Research Paper, pages 16-26

by Jenny Lyn C. Chua, Marigold O. Uba and Thaddeus M. Carvajal


A rapid assessment of spider diversity in Kabigan Falls, Pagudpud, Ilocos Norte. Spiders are the most permeating predators in both agricultural and natural ecosystems. In ecological studies, they serve as indicators of environmental quality and as biological control agents in agricultural ecosystems. A total of 38 individuals collected from Kabigan Falls were comprised of 13 species. These species are from the family Araneidae, Sparassidae, Pholcidae, Salticidae, and Tetragnathidae.

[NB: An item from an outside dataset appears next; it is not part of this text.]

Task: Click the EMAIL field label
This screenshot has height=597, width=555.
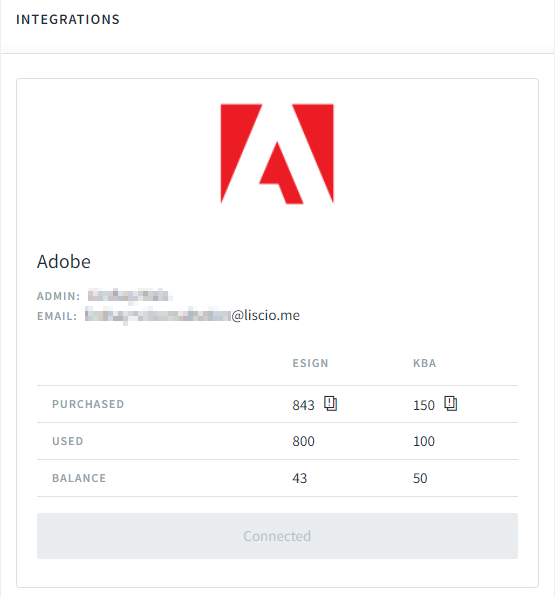Action: (57, 316)
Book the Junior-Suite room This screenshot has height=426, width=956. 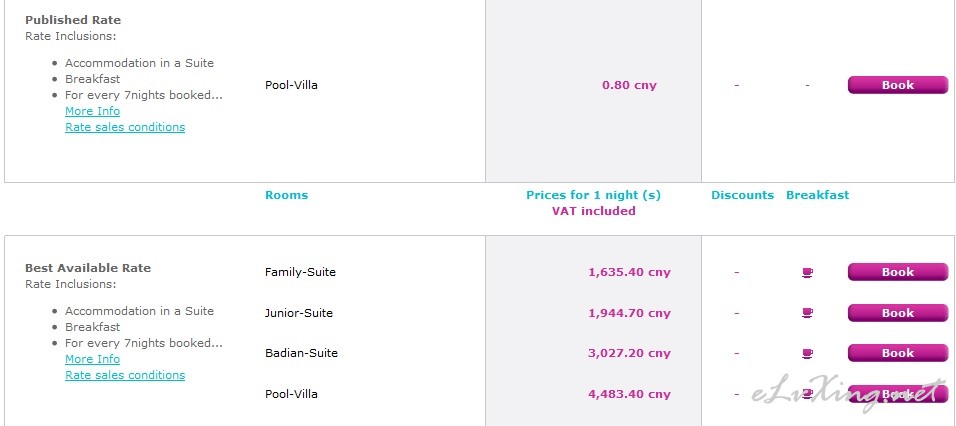tap(897, 313)
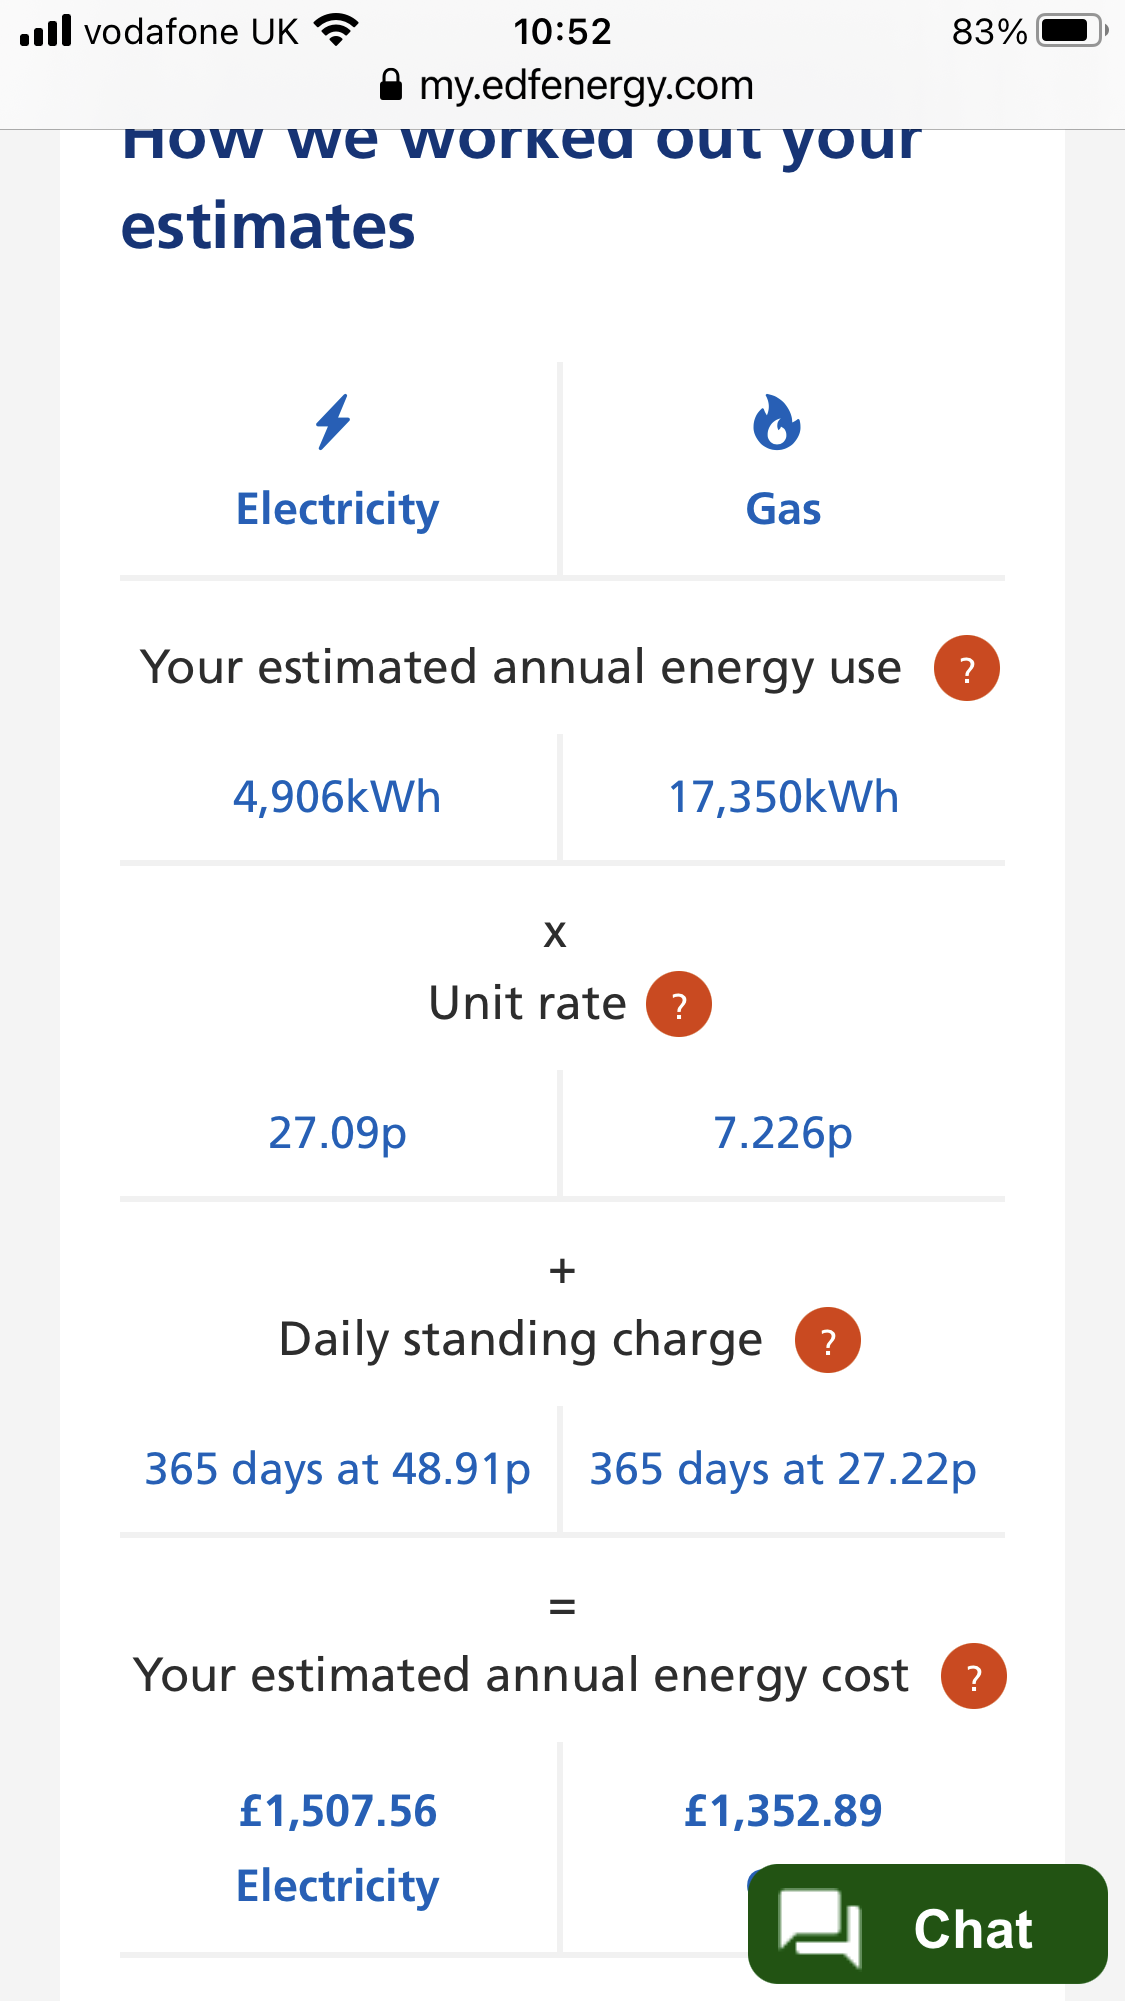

Most of the specimens collected from the site were under families Tetragnathidae and Araneidae. The most species-rich family is Araneidae (5). These include the following: Araneus inustus, Cyclosa insulana, Cyclosa mulmeinensis, Cyclosa spirifera and Larinia sp. Newly-recorded spiders include are Tetragnatha plena Chamberlin, 1924, a new Philippine record; and new locality distributed spiders are Chalcotropis luceroi Barrion & Litsinger, 1995 and Pholcus arayat Huber, 2011.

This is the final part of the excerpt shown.